Herbert Aston

Personal information
- Full name: Herbert Reid Aston
- Born: 15 May 1885 Dublin, Ireland
- Died: 27 January 1968 (aged 82) Rathcoole, Leinster, Ireland
- Relations: John Aston (brother)

Career statistics
| Competition | First-class |
| Matches | 2 |
| Runs scored | 32 |
| Batting average | 10.66 |
| 100s/50s | 0/0 |
| Top score | 22 |
| Balls bowled | 204 |
| Wickets | 2 |
| Bowling average | 78.00 |
| 5 wickets in innings | 0 |
| 10 wickets in match | 0 |
| Best bowling | 2/106 |
| Catches/stumpings | 1/– |
- Source: Cricinfo, 8 November 2018

= Herbert Aston =

Irish cricketer (1885–1968)

Herbert Reid Aston (15 May 1885 - 27 January 1968) was an Irish first-class cricketer.

Born at Dublin in May 1885, Aston was educated in the city at Wesley College, before going up to Trinity College to study engineering. While studying at Trinity, he played rugby union for Dublin University Football Club. His performances led to his selection for Ireland in 1908, with him playing two Test matches in the Home Nations Championship against England at Richmond, and Wales at Belfast. He played club cricket for Clontarf, after he was persuaded to join over rivals Pembroke by the club.

After graduating from Trinity with an engineering degree, Aston's work took him to different parts of the British Empire. He worked on reconstruction of the Mandalay Canal in Burma in 1917, and served in the British Indian Army during the First World War as a lieutenant in the cavalry reserve. By the mid-1920s, Aston was an executive engineer with the Burma Public Works Department. He still played cricket when working in Burma, playing two first-class matches against the Marylebone Cricket Club in January 1927 at Rangoon; the first came for Rangoon Gymkhana at the Gymkhana Ground, while the second came for Burma at the BAA Ground. He scored 32 runs in these matches, as well as taking 2 wickets.

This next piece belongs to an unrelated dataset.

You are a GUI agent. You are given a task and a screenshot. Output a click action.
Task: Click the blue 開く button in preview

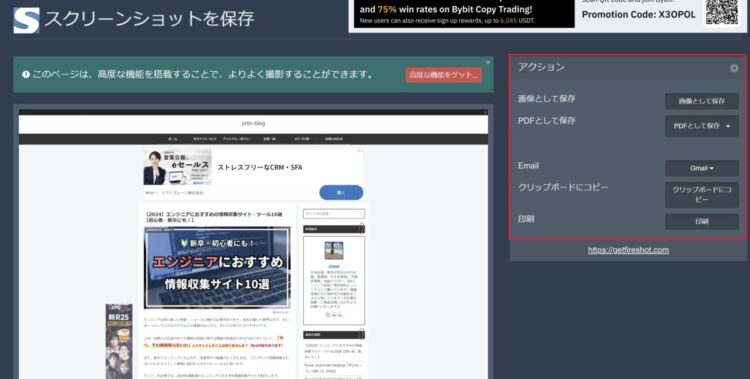click(341, 192)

He later returned to Ireland, where he took up rugby refereeing and golf. He worked on the River Shannon at Limerick as a river inspector, before resigning in 1936 to move to Dublin to work alongside his brother at his engineering firm, taking over as chairman upon his death. Aston died at Rathcoole in Leinster in January 1968. He was survived by his wife (who died just six weeks later), two daughters and one son. His brother, John Aston, also played first-class cricket. His nephew was a victim of the 1952 Aer Lingus crash on Mount Snowdon.